* WORK INSTRUCTIONS *
Rewrite the material below so that each "computer-use agent" becomes "screen assistant", and keep every other part the same.

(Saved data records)
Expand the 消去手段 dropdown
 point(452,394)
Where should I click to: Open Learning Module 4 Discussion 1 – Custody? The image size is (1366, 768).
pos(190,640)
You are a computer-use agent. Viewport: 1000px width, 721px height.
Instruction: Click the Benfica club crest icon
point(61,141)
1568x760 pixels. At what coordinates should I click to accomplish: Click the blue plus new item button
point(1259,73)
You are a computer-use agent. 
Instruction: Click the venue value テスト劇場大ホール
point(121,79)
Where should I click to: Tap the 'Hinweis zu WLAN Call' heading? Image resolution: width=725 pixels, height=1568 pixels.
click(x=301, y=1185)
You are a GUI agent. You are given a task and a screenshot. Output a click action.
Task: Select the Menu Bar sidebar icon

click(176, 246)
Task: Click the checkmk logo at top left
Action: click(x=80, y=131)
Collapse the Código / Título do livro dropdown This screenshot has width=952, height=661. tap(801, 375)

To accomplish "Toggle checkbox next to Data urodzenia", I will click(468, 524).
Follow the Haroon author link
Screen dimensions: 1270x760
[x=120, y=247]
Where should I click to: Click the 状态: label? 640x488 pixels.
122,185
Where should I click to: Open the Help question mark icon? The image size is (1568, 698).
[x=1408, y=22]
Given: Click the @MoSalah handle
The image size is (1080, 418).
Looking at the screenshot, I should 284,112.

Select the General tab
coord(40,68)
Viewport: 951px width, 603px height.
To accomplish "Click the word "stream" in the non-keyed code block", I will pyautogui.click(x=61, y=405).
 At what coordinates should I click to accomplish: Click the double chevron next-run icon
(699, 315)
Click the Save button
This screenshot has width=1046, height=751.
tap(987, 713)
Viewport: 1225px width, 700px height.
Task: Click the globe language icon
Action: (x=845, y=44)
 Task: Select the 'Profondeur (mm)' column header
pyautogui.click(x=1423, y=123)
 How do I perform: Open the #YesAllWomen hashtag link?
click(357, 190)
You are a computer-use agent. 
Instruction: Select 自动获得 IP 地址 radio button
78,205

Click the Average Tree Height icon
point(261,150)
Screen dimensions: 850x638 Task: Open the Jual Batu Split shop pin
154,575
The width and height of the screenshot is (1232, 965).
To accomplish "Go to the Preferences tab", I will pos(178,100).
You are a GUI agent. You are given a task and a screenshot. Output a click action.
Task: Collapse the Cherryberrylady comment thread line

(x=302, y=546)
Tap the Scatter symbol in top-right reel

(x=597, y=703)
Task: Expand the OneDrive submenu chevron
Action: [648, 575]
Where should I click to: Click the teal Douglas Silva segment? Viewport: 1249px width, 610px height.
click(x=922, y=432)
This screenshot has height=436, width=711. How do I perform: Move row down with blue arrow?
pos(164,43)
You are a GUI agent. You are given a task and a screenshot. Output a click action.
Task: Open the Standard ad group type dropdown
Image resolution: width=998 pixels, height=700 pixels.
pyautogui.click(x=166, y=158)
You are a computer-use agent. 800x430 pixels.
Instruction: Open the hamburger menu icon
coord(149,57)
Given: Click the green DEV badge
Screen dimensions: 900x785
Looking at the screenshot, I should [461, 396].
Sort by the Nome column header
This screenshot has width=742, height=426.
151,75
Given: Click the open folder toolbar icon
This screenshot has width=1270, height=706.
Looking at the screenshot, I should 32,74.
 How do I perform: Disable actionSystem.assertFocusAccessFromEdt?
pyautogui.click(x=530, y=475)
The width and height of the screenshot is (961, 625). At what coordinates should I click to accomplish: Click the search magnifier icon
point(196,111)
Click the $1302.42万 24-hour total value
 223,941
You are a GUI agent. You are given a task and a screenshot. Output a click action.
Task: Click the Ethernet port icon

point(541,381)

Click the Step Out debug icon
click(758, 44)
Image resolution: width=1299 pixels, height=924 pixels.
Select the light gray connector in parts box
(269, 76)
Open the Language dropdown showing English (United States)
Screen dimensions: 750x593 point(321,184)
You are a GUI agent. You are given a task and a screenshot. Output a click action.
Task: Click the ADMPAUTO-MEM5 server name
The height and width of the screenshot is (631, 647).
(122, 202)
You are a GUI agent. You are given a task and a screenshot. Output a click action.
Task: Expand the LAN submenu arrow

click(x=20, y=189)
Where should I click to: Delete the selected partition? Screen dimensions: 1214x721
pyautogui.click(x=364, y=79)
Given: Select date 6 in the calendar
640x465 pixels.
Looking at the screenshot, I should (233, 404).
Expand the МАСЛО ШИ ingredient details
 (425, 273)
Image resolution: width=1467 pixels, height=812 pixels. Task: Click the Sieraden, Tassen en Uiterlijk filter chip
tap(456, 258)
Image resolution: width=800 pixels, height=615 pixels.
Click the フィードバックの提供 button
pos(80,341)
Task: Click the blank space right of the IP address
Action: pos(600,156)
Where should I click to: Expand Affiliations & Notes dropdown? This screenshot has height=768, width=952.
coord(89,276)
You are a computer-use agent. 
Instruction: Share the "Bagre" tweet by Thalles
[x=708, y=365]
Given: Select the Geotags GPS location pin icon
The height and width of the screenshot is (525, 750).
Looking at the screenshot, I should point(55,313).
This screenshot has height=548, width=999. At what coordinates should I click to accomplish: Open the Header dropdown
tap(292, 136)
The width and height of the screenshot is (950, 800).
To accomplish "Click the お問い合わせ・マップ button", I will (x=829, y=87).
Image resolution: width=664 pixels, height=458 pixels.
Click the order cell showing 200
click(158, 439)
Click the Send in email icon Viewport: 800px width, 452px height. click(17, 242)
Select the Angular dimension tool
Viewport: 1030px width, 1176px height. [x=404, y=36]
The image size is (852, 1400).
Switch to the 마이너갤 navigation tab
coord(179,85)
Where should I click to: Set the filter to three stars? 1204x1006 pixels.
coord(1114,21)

* WRITTEN REPLY *
Expand the 消去手段 dropdown
 point(452,394)
Where should I click to: Open Learning Module 4 Discussion 1 – Custody? The image size is (1366, 768).
pos(190,640)
You are a screen assistant. Viewport: 1000px width, 721px height.
Instruction: Click the Benfica club crest icon
point(61,141)
1568x760 pixels. At what coordinates should I click to accomplish: Click the blue plus new item button
point(1259,73)
You are a screen assistant. 
Instruction: Click the venue value テスト劇場大ホール
point(121,79)
Where should I click to: Tap the 'Hinweis zu WLAN Call' heading? Image resolution: width=725 pixels, height=1568 pixels.
click(x=301, y=1185)
You are a GUI agent. You are given a task and a screenshot. Output a click action.
Task: Select the Menu Bar sidebar icon

click(176, 246)
Task: Click the checkmk logo at top left
Action: click(x=80, y=131)
Collapse the Código / Título do livro dropdown This screenshot has width=952, height=661. tap(801, 375)

To accomplish "Toggle checkbox next to Data urodzenia", I will click(468, 524).
Follow the Haroon author link
Screen dimensions: 1270x760
[x=120, y=247]
Where should I click to: Click the 状态: label? 640x488 pixels.
122,185
Where should I click to: Open the Help question mark icon? The image size is (1568, 698).
[x=1408, y=22]
Given: Click the @MoSalah handle
The image size is (1080, 418).
Looking at the screenshot, I should 284,112.

Select the General tab
coord(40,68)
Viewport: 951px width, 603px height.
To accomplish "Click the word "stream" in the non-keyed code block", I will pyautogui.click(x=61, y=405).
 At what coordinates should I click to accomplish: Click the double chevron next-run icon
(699, 315)
Click the Save button
This screenshot has width=1046, height=751.
tap(987, 713)
Viewport: 1225px width, 700px height.
Task: Click the globe language icon
Action: (x=845, y=44)
 Task: Select the 'Profondeur (mm)' column header
pyautogui.click(x=1423, y=123)
 How do I perform: Open the #YesAllWomen hashtag link?
click(357, 190)
You are a screen assistant. 
Instruction: Select 自动获得 IP 地址 radio button
78,205

Click the Average Tree Height icon
point(261,150)
Screen dimensions: 850x638 Task: Open the Jual Batu Split shop pin
154,575
The width and height of the screenshot is (1232, 965).
To accomplish "Go to the Preferences tab", I will pos(178,100).
You are a GUI agent. You are given a task and a screenshot. Output a click action.
Task: Collapse the Cherryberrylady comment thread line

(x=302, y=546)
Tap the Scatter symbol in top-right reel

(x=597, y=703)
Task: Expand the OneDrive submenu chevron
Action: [648, 575]
Where should I click to: Click the teal Douglas Silva segment? Viewport: 1249px width, 610px height.
click(x=922, y=432)
This screenshot has height=436, width=711. How do I perform: Move row down with blue arrow?
pos(164,43)
You are a GUI agent. You are given a task and a screenshot. Output a click action.
Task: Open the Standard ad group type dropdown
Image resolution: width=998 pixels, height=700 pixels.
pyautogui.click(x=166, y=158)
You are a screen assistant. 800x430 pixels.
Instruction: Open the hamburger menu icon
coord(149,57)
Given: Click the green DEV badge
Screen dimensions: 900x785
Looking at the screenshot, I should [461, 396].
Sort by the Nome column header
This screenshot has width=742, height=426.
151,75
Given: Click the open folder toolbar icon
This screenshot has width=1270, height=706.
Looking at the screenshot, I should 32,74.
 How do I perform: Disable actionSystem.assertFocusAccessFromEdt?
pyautogui.click(x=530, y=475)
The width and height of the screenshot is (961, 625). At what coordinates should I click to accomplish: Click the search magnifier icon
point(196,111)
Click the $1302.42万 24-hour total value
 223,941
You are a GUI agent. You are given a task and a screenshot. Output a click action.
Task: Click the Ethernet port icon

point(541,381)

Click the Step Out debug icon
click(758, 44)
Image resolution: width=1299 pixels, height=924 pixels.
Select the light gray connector in parts box
(269, 76)
Open the Language dropdown showing English (United States)
Screen dimensions: 750x593 point(321,184)
You are a GUI agent. You are given a task and a screenshot. Output a click action.
Task: Click the ADMPAUTO-MEM5 server name
The height and width of the screenshot is (631, 647).
(122, 202)
You are a GUI agent. You are given a task and a screenshot. Output a click action.
Task: Expand the LAN submenu arrow

click(x=20, y=189)
Where should I click to: Delete the selected partition? Screen dimensions: 1214x721
pyautogui.click(x=364, y=79)
Given: Select date 6 in the calendar
640x465 pixels.
Looking at the screenshot, I should (233, 404).
Expand the МАСЛО ШИ ingredient details
 (425, 273)
Image resolution: width=1467 pixels, height=812 pixels. Task: Click the Sieraden, Tassen en Uiterlijk filter chip
tap(456, 258)
Image resolution: width=800 pixels, height=615 pixels.
Click the フィードバックの提供 button
pos(80,341)
Task: Click the blank space right of the IP address
Action: pos(600,156)
Where should I click to: Expand Affiliations & Notes dropdown? This screenshot has height=768, width=952.
coord(89,276)
You are a screen assistant. 
Instruction: Share the "Bagre" tweet by Thalles
[x=708, y=365]
Given: Select the Geotags GPS location pin icon
The height and width of the screenshot is (525, 750).
Looking at the screenshot, I should point(55,313).
This screenshot has height=548, width=999. At what coordinates should I click to accomplish: Open the Header dropdown
tap(292, 136)
The width and height of the screenshot is (950, 800).
To accomplish "Click the お問い合わせ・マップ button", I will (x=829, y=87).
Image resolution: width=664 pixels, height=458 pixels.
Click the order cell showing 200
click(158, 439)
Click the Send in email icon Viewport: 800px width, 452px height. click(17, 242)
Select the Angular dimension tool
Viewport: 1030px width, 1176px height. [x=404, y=36]
The image size is (852, 1400).
Switch to the 마이너갤 navigation tab
coord(179,85)
Where should I click to: Set the filter to three stars? 1204x1006 pixels.
coord(1114,21)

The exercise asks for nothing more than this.